Instructions to follow:
Type out every line below exactly as it reads.

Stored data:
-- Opening Marker --

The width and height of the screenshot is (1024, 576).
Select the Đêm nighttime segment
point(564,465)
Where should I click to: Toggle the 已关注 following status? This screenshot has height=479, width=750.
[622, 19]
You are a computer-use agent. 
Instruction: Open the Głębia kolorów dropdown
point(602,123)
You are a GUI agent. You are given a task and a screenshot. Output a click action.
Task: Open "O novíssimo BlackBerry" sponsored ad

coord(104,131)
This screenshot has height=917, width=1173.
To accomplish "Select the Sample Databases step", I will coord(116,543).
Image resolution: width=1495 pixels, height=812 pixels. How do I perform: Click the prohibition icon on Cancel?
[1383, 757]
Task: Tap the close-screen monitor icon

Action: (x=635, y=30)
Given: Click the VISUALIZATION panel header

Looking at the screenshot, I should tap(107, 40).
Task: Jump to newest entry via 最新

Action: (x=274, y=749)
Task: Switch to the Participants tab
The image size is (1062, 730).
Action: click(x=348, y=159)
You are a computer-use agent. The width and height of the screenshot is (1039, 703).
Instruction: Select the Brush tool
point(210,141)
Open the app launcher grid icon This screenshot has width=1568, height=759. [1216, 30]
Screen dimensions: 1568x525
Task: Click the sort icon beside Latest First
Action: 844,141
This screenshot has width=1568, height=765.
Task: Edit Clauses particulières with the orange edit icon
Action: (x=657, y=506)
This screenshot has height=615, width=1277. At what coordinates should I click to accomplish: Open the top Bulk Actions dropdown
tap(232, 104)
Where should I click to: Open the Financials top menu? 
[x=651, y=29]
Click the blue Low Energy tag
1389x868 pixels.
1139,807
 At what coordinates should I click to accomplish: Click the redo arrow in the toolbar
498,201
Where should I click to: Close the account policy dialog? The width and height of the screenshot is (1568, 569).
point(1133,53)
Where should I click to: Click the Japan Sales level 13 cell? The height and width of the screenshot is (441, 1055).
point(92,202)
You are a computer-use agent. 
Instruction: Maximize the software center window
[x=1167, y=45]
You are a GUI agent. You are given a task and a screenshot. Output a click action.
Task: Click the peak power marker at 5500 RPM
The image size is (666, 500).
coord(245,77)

-- Closing Marker --

Response for this exercise:
The width and height of the screenshot is (1024, 576).
Select the Đêm nighttime segment
point(564,465)
Where should I click to: Toggle the 已关注 following status? This screenshot has height=479, width=750.
[622, 19]
You are a computer-use agent. 
Instruction: Open the Głębia kolorów dropdown
point(602,123)
You are a GUI agent. You are given a task and a screenshot. Output a click action.
Task: Open "O novíssimo BlackBerry" sponsored ad

coord(104,131)
This screenshot has height=917, width=1173.
To accomplish "Select the Sample Databases step", I will coord(116,543).
Image resolution: width=1495 pixels, height=812 pixels. How do I perform: Click the prohibition icon on Cancel?
[1383, 757]
Task: Tap the close-screen monitor icon

Action: (x=635, y=30)
Given: Click the VISUALIZATION panel header

Looking at the screenshot, I should tap(107, 40).
Task: Jump to newest entry via 最新

Action: (x=274, y=749)
Task: Switch to the Participants tab
The image size is (1062, 730).
Action: click(x=348, y=159)
You are a computer-use agent. The width and height of the screenshot is (1039, 703).
Instruction: Select the Brush tool
point(210,141)
Open the app launcher grid icon This screenshot has width=1568, height=759. [1216, 30]
Screen dimensions: 1568x525
Task: Click the sort icon beside Latest First
Action: 844,141
This screenshot has width=1568, height=765.
Task: Edit Clauses particulières with the orange edit icon
Action: (x=657, y=506)
This screenshot has height=615, width=1277. At what coordinates should I click to accomplish: Open the top Bulk Actions dropdown
tap(232, 104)
Where should I click to: Open the Financials top menu? 
[x=651, y=29]
Click the blue Low Energy tag
1389x868 pixels.
1139,807
 At what coordinates should I click to accomplish: Click the redo arrow in the toolbar
498,201
Where should I click to: Close the account policy dialog? The width and height of the screenshot is (1568, 569).
point(1133,53)
Where should I click to: Click the Japan Sales level 13 cell? The height and width of the screenshot is (441, 1055).
point(92,202)
You are a computer-use agent. 
Instruction: Maximize the software center window
[x=1167, y=45]
You are a GUI agent. You are given a task and a screenshot. Output a click action.
Task: Click the peak power marker at 5500 RPM
The image size is (666, 500).
coord(245,77)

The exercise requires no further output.